Bases: AttentionImpl

Source code in fastvideo/attention/backends/video_sparse_attn.py
def __init__(
    self,
    num_heads: int,
    head_size: int,
    causal: bool,
    softmax_scale: float,
    num_kv_heads: int | None = None,
    prefix: str = "",
    **extra_impl_args,
) -> None:
    self.prefix = prefix
    sp_group = get_sp_group()
    self.sp_size = sp_group.world_size

Methods:

fastvideo.attention.backends.video_sparse_attn.VideoSparseAttentionImpl.preprocess_qkv
preprocess_qkv(qkv: Tensor, attn_metadata: VideoSparseAttentionMetadata) -> Tensor

Tile QKV; aliasing contract: see tile().

Source code in fastvideo/attention/backends/video_sparse_attn.py
def preprocess_qkv(
    self,
    qkv: torch.Tensor,
    attn_metadata: VideoSparseAttentionMetadata,
) -> torch.Tensor:
    """Tile QKV; aliasing contract: see ``tile()``."""
    return self.tile(qkv, attn_metadata)
fastvideo.attention.backends.video_sparse_attn.VideoSparseAttentionImpl.tile
tile(x: Tensor, attn_metadata: VideoSparseAttentionMetadata) -> Tensor

Tile x into attn_metadata.tile_buf and return it.

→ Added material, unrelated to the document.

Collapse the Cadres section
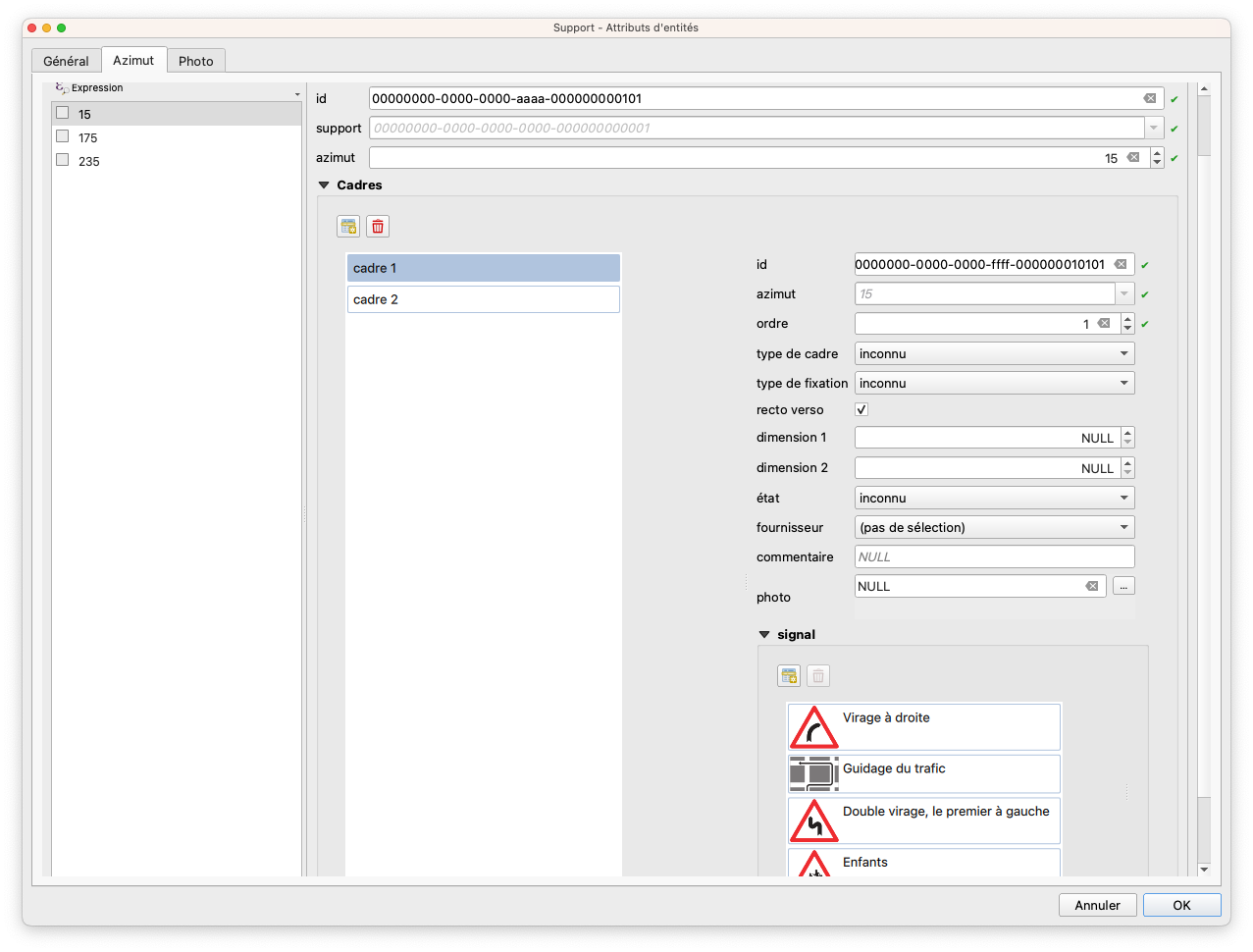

The returned tensor aliases the per-metadata buffer and is only valid until the next tile() / preprocess_qkv call on the same attn_metadata. Callers must consume (or copy) the result before invoking another VSA layer with the same metadata. Today both call sites materialize copies via .transpose(...).contiguous() inside forward(), so the contract holds; future callers must preserve it.

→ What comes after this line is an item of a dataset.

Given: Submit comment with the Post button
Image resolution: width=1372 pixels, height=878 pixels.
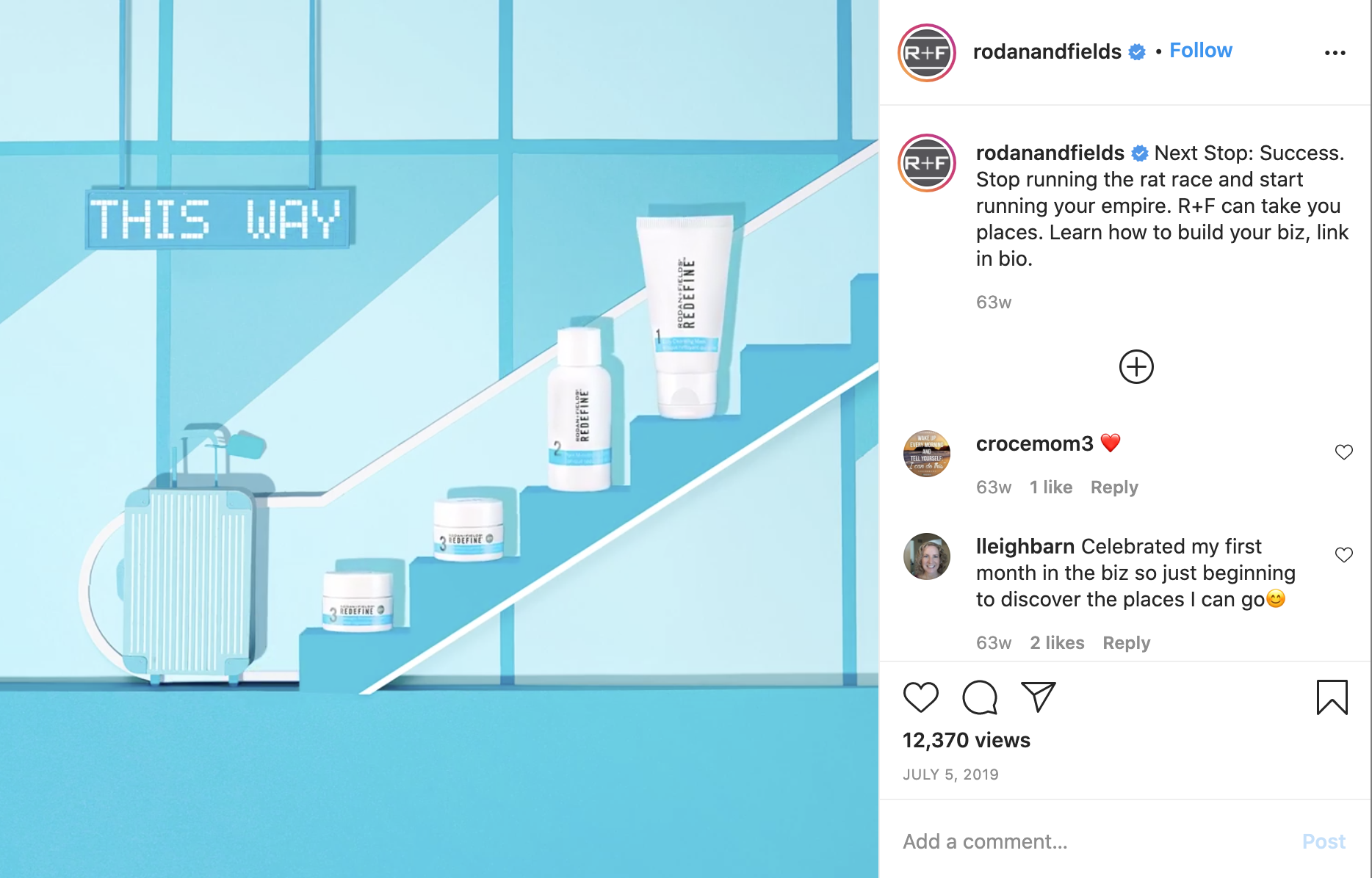Looking at the screenshot, I should (x=1324, y=841).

Source code in fastvideo/attention/backends/video_sparse_attn.py
def tile(self, x: torch.Tensor, attn_metadata: VideoSparseAttentionMetadata) -> torch.Tensor:
    """Tile ``x`` into ``attn_metadata.tile_buf`` and return it.

    The returned tensor aliases the per-metadata buffer and is only
    valid until the next ``tile()`` / ``preprocess_qkv`` call on the
    same ``attn_metadata``.  Callers must consume (or copy) the
    result before invoking another VSA layer with the same metadata.
    Today both call sites materialize copies via
    ``.transpose(...).contiguous()`` inside ``forward()``, so the
    contract holds; future callers must preserve it.
    """
    num_tiles = attn_metadata.num_tiles
    t_padded_size = num_tiles[0] * VSA_TILE_SIZE[0]
    h_padded_size = num_tiles[1] * VSA_TILE_SIZE[1]
    w_padded_size = num_tiles[2] * VSA_TILE_SIZE[2]
    target_shape = (x.shape[0], t_padded_size * h_padded_size * w_padded_size, x.shape[-2], x.shape[-1])

    if not attn_metadata.cache_tile_buf:
        buf = torch.zeros(target_shape, device=x.device, dtype=x.dtype)
        buf[:, attn_metadata.non_pad_index] = x[:, attn_metadata.tile_partition_indices]
        return buf

    # Reuse the per-step buffer stashed on metadata (lazily allocated
    # on the first VSA layer's call within a denoising step).  Pad
    # positions are zero from the initial torch.zeros and never
    # written to.  Scoping to metadata makes reuse safe across
    # concurrent requests and keeps the "pad positions are zero"
    # invariant trivially true: ``non_pad_index`` is fixed within
    # a single metadata instance.
    buf = attn_metadata.tile_buf
    if (buf is None or buf.shape != target_shape or buf.dtype != x.dtype or buf.device != x.device):
        buf = torch.zeros(target_shape, device=x.device, dtype=x.dtype)
        attn_metadata.tile_buf = buf

    buf[:, attn_metadata.non_pad_index] = x[:, attn_metadata.tile_partition_indices]
    return buf

Functions:

fastvideo.attention.backends.video_sparse_attn.construct_variable_block_sizes cached

construct_variable_block_sizes(dit_seq_shape: tuple[int, int, int], num_tiles: tuple[int, int, int], device: device) -> LongTensor

Compute the number of valid (non‑padded) tokens inside every (ts_t × ts_h × ts_w) tile after padding ‑‑ flattened in the order (t‑tile, h‑tile, w‑tile) that rearrange uses.

Returns

torch.LongTensor # shape: [∏ full_window_size]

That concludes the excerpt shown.